**Problem requirements:**
Take the line with "Click the round info icon on the photo" and every line after it in the entries below, and set them down exactly, without any pictures.

**The records:**
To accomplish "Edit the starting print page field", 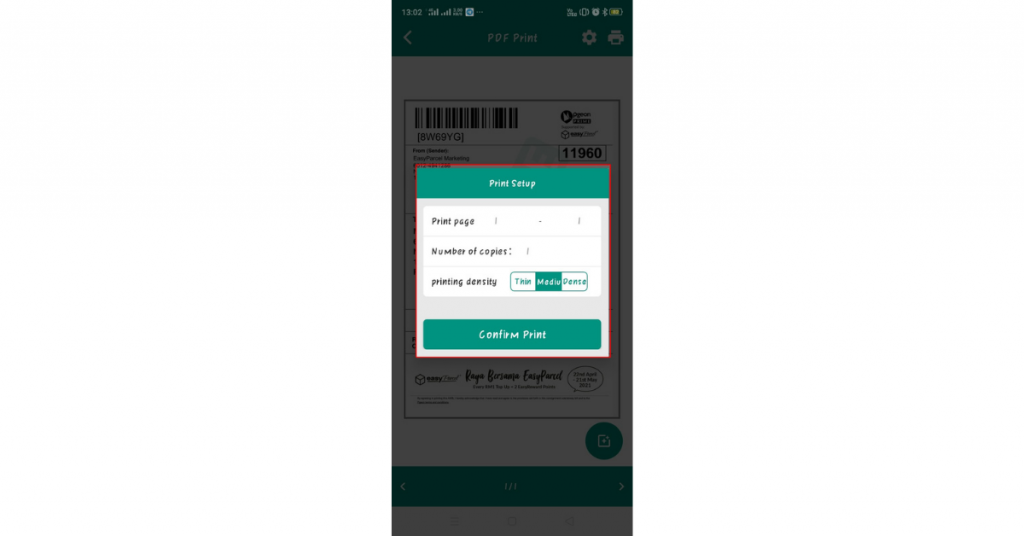I will [x=496, y=221].
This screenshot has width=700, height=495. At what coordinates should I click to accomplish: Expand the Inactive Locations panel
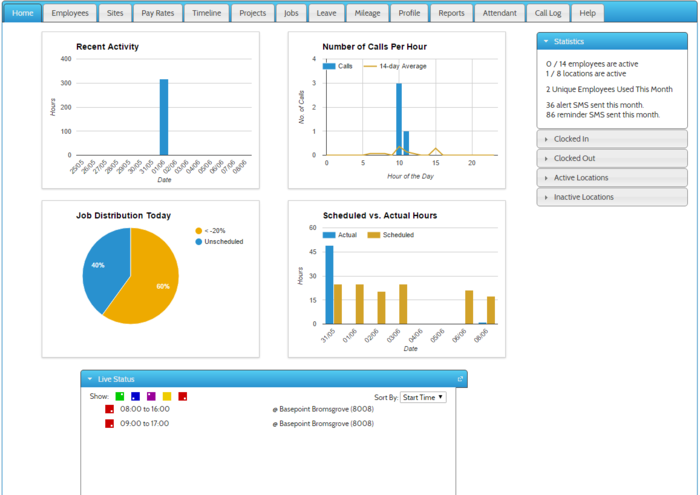pyautogui.click(x=612, y=197)
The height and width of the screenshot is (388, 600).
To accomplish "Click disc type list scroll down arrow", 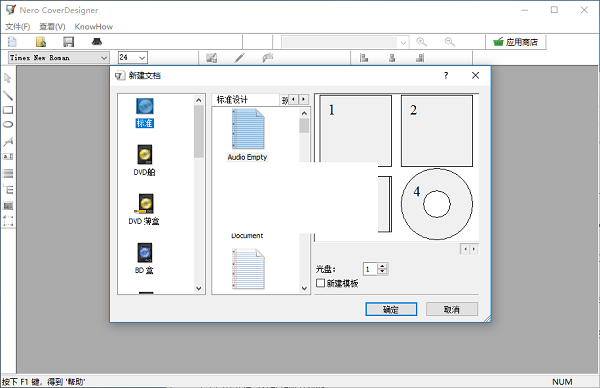I will 199,288.
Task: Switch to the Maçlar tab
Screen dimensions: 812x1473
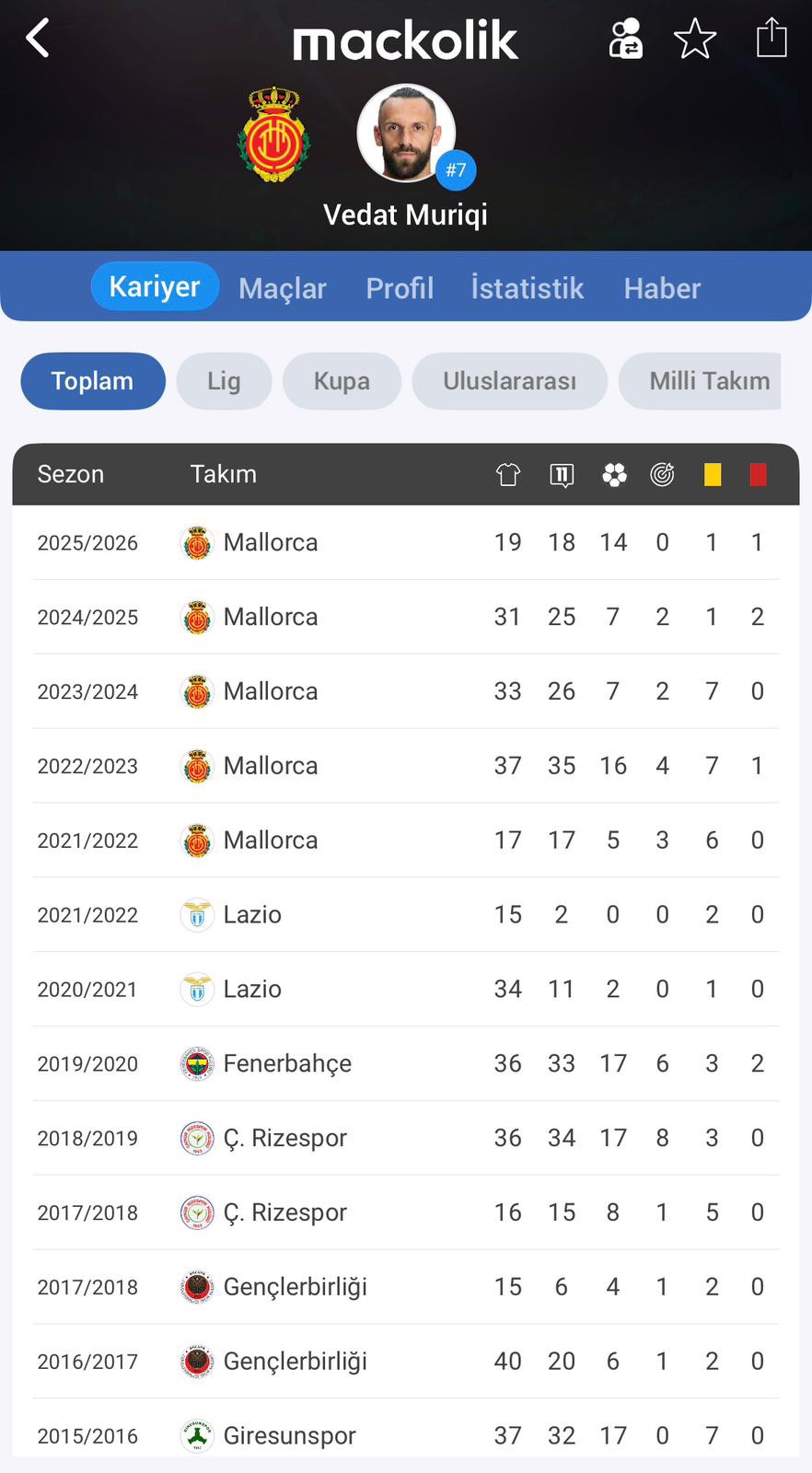Action: [283, 288]
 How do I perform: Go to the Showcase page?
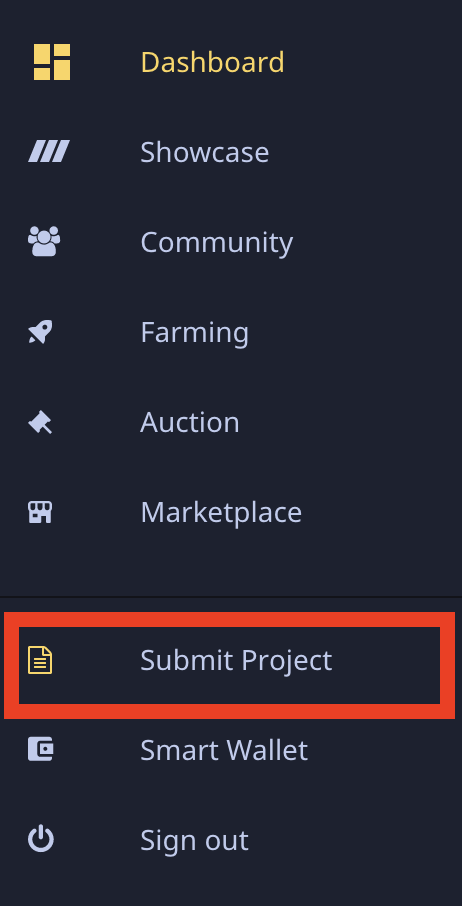pyautogui.click(x=204, y=152)
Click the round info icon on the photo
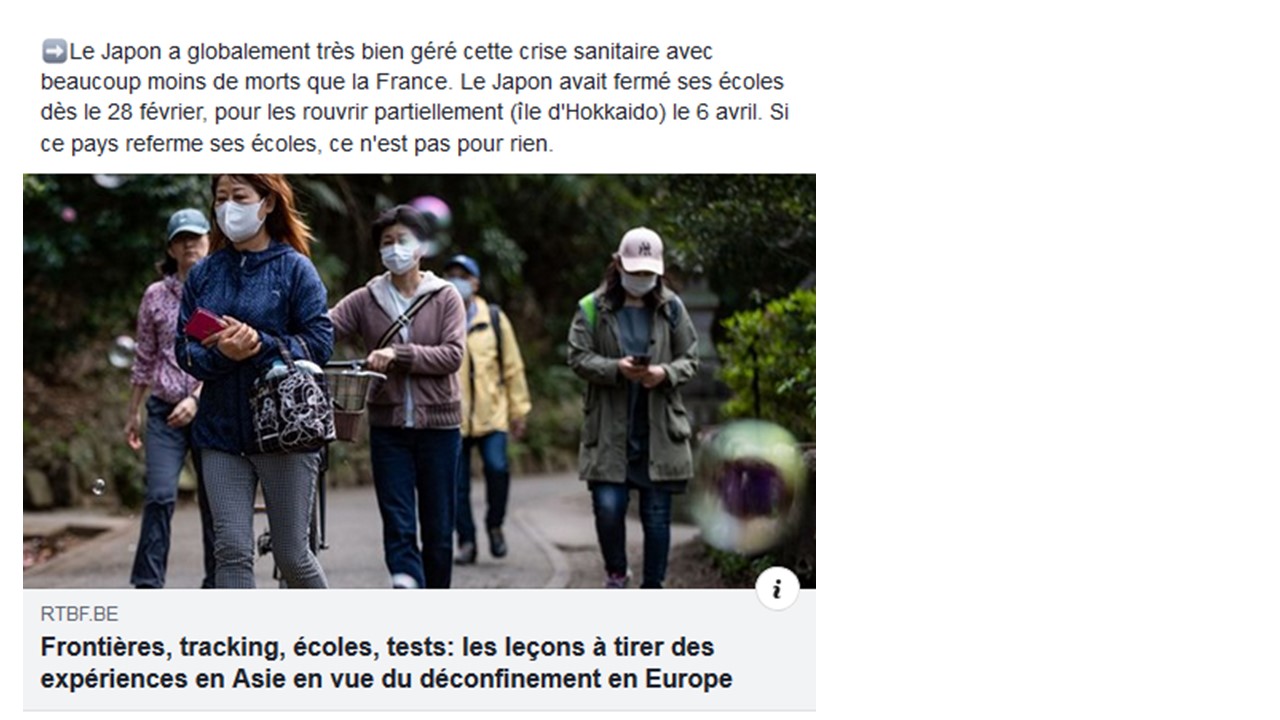 [777, 588]
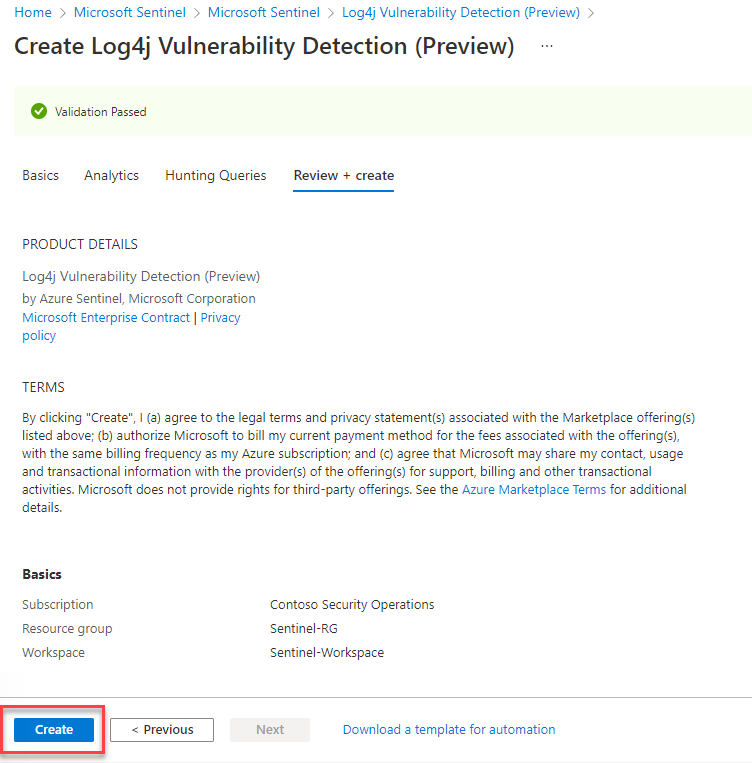Viewport: 752px width, 763px height.
Task: Open the Privacy policy link
Action: tap(220, 317)
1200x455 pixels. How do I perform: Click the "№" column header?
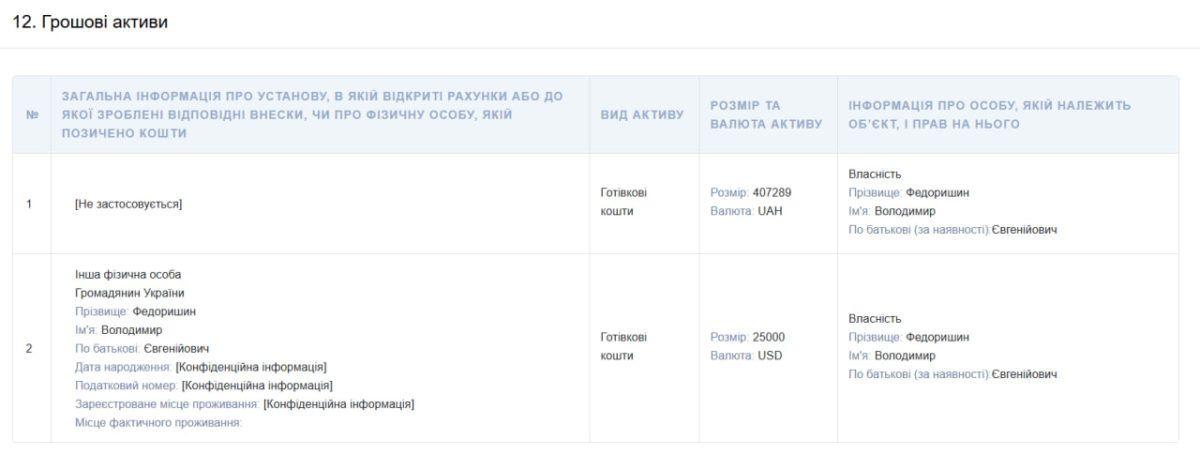32,115
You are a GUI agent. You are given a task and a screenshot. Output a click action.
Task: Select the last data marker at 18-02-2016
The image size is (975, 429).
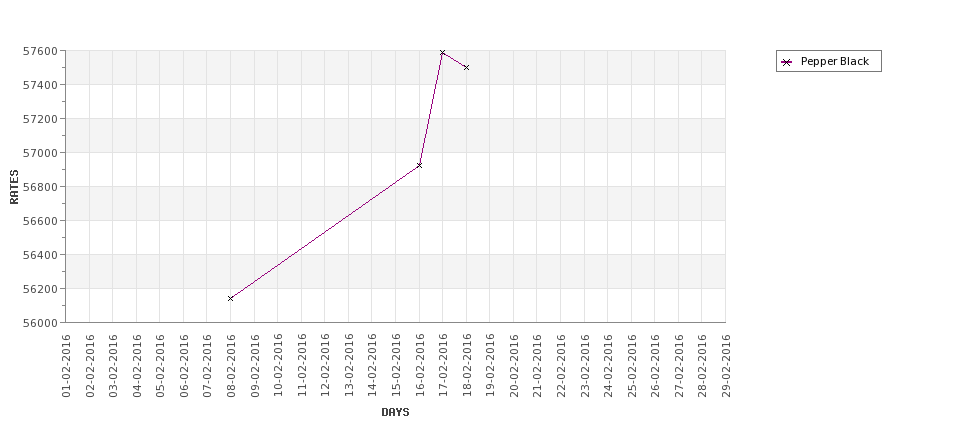click(x=466, y=67)
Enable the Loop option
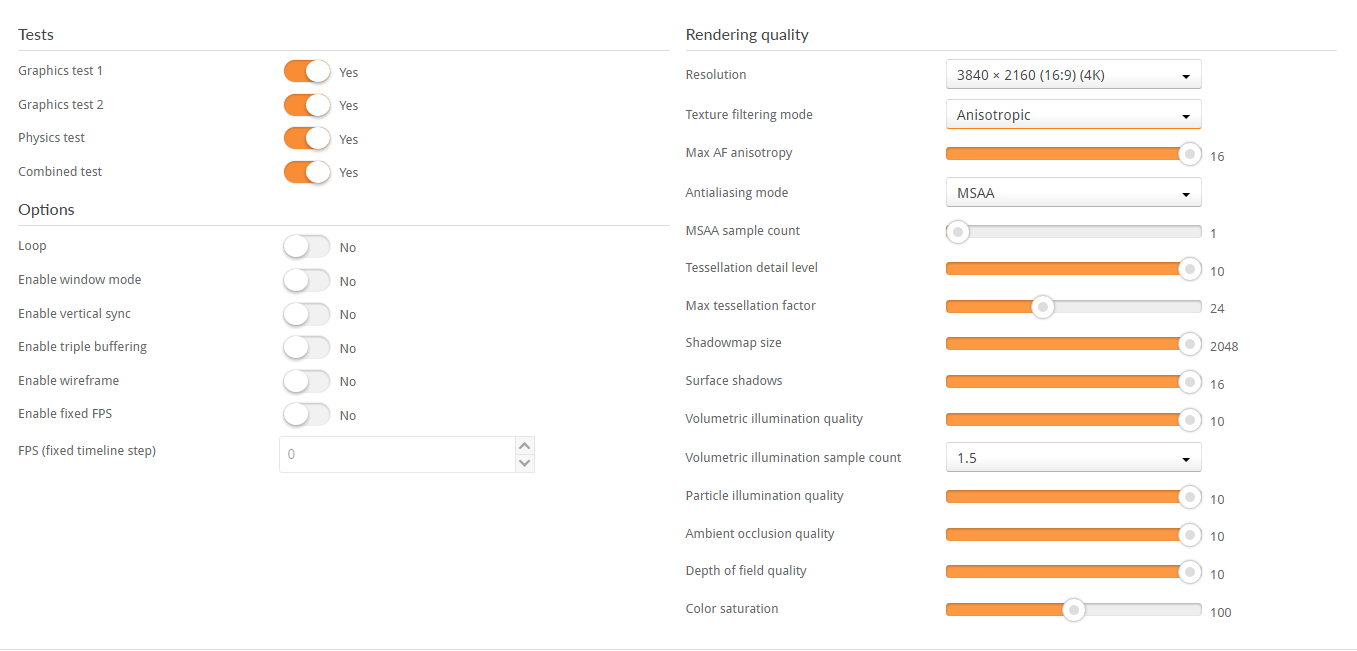 [x=306, y=246]
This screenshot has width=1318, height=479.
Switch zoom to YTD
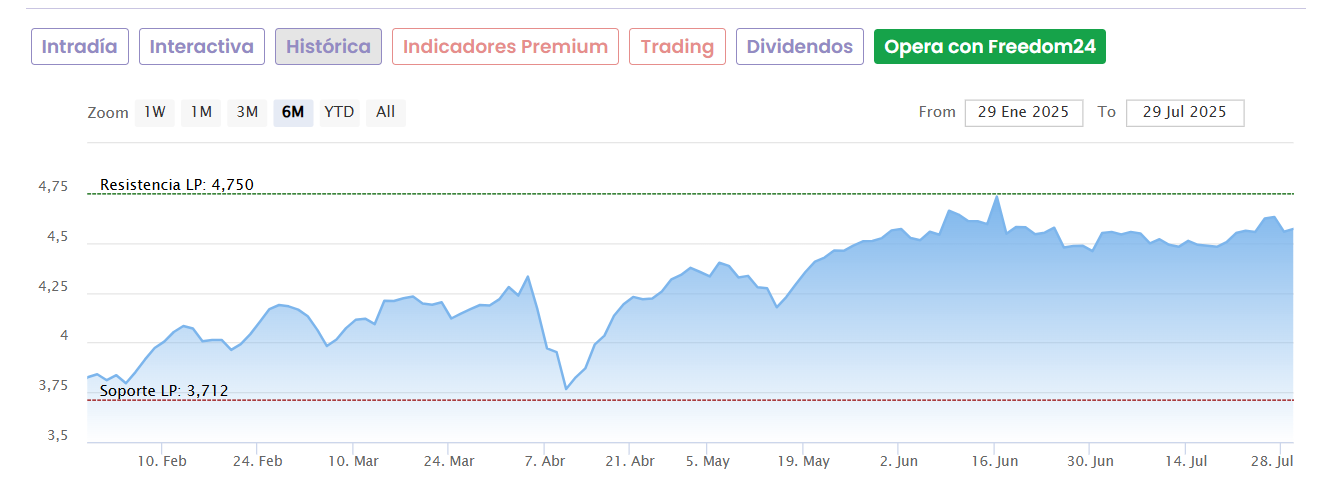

**Expected output:**
Click the round info icon on the photo
 [777, 588]
Viewport: 752px width, 763px height.
Task: Open the Privacy policy link
Action: tap(220, 317)
1200x455 pixels. How do I perform: Click the "№" column header?
32,115
You are a GUI agent. You are given a task and a screenshot. Output a click action.
Task: Select the last data marker at 18-02-2016
The image size is (975, 429).
click(x=466, y=67)
Enable the Loop option
 [x=306, y=246]
This screenshot has width=1318, height=479.
Switch zoom to YTD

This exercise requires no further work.